Thank you so much for your insightful comments and for "investigating" with me! Even though this is still somewhat mysterious, I've learned from this and also discovered my ghostery settings were off which was very valuable. Now I just have to figure out how to block Criteo and similar invasive species. I may have to go off the grid after all.
http://www.independent.co.uk/life-style/gadgets-and-tech/cri...

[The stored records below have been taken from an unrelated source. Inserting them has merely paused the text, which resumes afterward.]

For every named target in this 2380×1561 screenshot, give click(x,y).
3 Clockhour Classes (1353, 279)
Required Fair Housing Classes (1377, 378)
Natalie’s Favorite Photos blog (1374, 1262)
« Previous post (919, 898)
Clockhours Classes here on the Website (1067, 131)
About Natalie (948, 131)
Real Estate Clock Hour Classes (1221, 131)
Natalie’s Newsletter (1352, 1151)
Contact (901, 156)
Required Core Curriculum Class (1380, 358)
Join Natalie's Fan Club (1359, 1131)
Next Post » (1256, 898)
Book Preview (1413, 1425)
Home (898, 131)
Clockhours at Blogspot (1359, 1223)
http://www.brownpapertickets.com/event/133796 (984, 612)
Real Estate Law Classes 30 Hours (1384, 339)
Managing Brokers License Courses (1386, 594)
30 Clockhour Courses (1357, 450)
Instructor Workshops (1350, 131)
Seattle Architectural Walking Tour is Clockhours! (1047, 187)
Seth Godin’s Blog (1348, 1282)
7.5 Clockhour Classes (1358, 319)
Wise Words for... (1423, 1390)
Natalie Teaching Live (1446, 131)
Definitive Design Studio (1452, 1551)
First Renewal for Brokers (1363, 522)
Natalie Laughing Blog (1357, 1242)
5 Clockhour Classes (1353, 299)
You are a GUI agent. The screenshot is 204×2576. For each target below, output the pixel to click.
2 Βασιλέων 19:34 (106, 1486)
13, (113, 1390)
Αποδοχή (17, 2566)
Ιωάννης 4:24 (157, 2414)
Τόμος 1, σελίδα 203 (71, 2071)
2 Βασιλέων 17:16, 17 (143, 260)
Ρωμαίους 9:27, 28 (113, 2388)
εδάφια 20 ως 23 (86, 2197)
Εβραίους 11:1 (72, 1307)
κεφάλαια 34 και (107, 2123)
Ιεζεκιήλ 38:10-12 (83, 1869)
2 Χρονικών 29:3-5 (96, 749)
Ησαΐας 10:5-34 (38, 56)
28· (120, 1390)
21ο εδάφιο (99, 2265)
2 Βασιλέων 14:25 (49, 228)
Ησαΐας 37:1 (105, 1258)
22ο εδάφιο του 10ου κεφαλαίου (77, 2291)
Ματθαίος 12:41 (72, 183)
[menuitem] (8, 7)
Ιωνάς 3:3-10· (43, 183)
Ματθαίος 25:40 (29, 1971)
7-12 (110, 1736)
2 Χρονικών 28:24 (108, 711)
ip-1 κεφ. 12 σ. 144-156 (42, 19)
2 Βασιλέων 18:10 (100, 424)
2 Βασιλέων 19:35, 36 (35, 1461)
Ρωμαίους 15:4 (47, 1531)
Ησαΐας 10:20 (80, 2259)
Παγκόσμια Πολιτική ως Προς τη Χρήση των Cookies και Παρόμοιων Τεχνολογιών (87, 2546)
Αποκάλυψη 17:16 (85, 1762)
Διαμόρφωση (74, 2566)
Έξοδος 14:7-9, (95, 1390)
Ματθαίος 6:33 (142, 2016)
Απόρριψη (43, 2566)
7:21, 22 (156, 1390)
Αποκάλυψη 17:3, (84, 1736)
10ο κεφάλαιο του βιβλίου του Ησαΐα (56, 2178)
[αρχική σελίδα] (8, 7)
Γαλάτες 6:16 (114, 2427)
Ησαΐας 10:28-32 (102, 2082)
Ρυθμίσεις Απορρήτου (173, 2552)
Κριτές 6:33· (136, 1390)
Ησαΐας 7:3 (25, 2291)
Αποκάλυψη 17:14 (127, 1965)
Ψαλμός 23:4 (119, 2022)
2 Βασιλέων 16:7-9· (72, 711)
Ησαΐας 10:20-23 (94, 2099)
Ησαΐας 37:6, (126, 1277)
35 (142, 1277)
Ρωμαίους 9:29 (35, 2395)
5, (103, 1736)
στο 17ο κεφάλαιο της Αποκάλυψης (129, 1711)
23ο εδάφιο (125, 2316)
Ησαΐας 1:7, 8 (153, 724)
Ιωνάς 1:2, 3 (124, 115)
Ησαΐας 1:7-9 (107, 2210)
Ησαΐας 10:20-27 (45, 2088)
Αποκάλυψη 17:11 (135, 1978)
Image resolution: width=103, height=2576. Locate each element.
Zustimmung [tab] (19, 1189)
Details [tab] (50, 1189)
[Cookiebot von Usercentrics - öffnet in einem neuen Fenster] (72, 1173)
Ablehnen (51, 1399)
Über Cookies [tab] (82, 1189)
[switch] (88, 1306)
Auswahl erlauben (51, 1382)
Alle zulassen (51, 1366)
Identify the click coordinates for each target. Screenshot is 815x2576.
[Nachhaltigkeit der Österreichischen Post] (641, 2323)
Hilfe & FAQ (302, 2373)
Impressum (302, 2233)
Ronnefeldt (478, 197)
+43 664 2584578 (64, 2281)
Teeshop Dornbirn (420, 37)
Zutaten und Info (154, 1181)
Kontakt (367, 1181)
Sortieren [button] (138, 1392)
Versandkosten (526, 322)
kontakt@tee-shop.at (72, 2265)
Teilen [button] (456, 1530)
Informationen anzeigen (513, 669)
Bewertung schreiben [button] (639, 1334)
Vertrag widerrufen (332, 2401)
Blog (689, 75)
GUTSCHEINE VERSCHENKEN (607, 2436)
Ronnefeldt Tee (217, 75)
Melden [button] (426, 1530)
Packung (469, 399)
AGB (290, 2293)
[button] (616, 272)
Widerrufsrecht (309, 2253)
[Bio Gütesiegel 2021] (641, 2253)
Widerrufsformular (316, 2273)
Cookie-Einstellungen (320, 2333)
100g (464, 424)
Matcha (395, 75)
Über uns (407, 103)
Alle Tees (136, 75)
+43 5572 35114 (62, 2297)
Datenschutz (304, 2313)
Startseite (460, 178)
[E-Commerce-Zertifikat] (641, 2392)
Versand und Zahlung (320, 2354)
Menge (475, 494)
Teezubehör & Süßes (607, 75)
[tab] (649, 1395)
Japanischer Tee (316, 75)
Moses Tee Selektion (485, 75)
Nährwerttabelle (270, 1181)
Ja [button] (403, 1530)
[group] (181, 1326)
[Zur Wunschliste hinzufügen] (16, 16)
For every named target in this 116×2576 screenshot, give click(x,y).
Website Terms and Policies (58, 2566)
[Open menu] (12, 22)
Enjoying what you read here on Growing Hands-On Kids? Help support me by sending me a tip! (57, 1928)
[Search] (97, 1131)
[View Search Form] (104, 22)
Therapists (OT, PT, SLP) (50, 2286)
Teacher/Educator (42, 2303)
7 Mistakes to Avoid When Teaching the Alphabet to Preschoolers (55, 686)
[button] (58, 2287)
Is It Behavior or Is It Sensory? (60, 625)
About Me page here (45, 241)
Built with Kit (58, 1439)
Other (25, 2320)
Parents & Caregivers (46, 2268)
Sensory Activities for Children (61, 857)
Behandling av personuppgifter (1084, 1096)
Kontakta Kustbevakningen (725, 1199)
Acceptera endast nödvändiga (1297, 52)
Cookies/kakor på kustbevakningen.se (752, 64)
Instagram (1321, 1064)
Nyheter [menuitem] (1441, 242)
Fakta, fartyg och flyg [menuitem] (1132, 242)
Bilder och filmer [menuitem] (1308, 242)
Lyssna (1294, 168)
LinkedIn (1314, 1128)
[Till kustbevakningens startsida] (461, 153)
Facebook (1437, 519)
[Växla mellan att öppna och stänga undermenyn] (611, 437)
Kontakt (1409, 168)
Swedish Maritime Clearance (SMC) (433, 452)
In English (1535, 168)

>Some light digging unearthed the fact that the company responsible for this particular dark art is called Criteo, and the MD, John Buss, was happy to talk me through this relatively new technique. It's all legal, all cookie-based, but crucially its database – which learns about me and how I click around websites – anonymously links up with databases of email addresses it has licensed from other companies operating online. A match between the two, along with an assessment that I might be likely to splash some cash, triggers an email.
>How did my email address end up in the database in the first place? Well, at some point – and goodness knows how, because I do my utmost not to – I opted in to receive some communications "from selected third parties".
The reason I am fairly concerned about privacy is due to the nature of my work and the fact that I have a unique name. As it is, you can find my whole family and their address/phone number on a search's first page. I feel even less secure knowing that my sensitive personal info is so easily mined and distributed despite my best attempts to block ads/cookies/tracking and stay away from clickbait/social media who I would assume to be the primary offenders.
I am also a little surprised that no one else seems terribly bothered and a company like Criteo is instead lauded for its innovative methods. Do we as users just have to accept that a lack of control over personal info is the new normal?
I admit that I use tracking cookies on my website, but I looked to find a company (RocketBolt) I was comfortable with. Gotta keep my customers' trust at all cost, and the RocketBolt cookies I use end at the border of my site, don't tap into any private databases, etc. I'm simply trying to find ways to offer relevance to my customers. Honest question: does that level of tracking upset you?
I've never heard of Criteo, but I appreciate the heads up.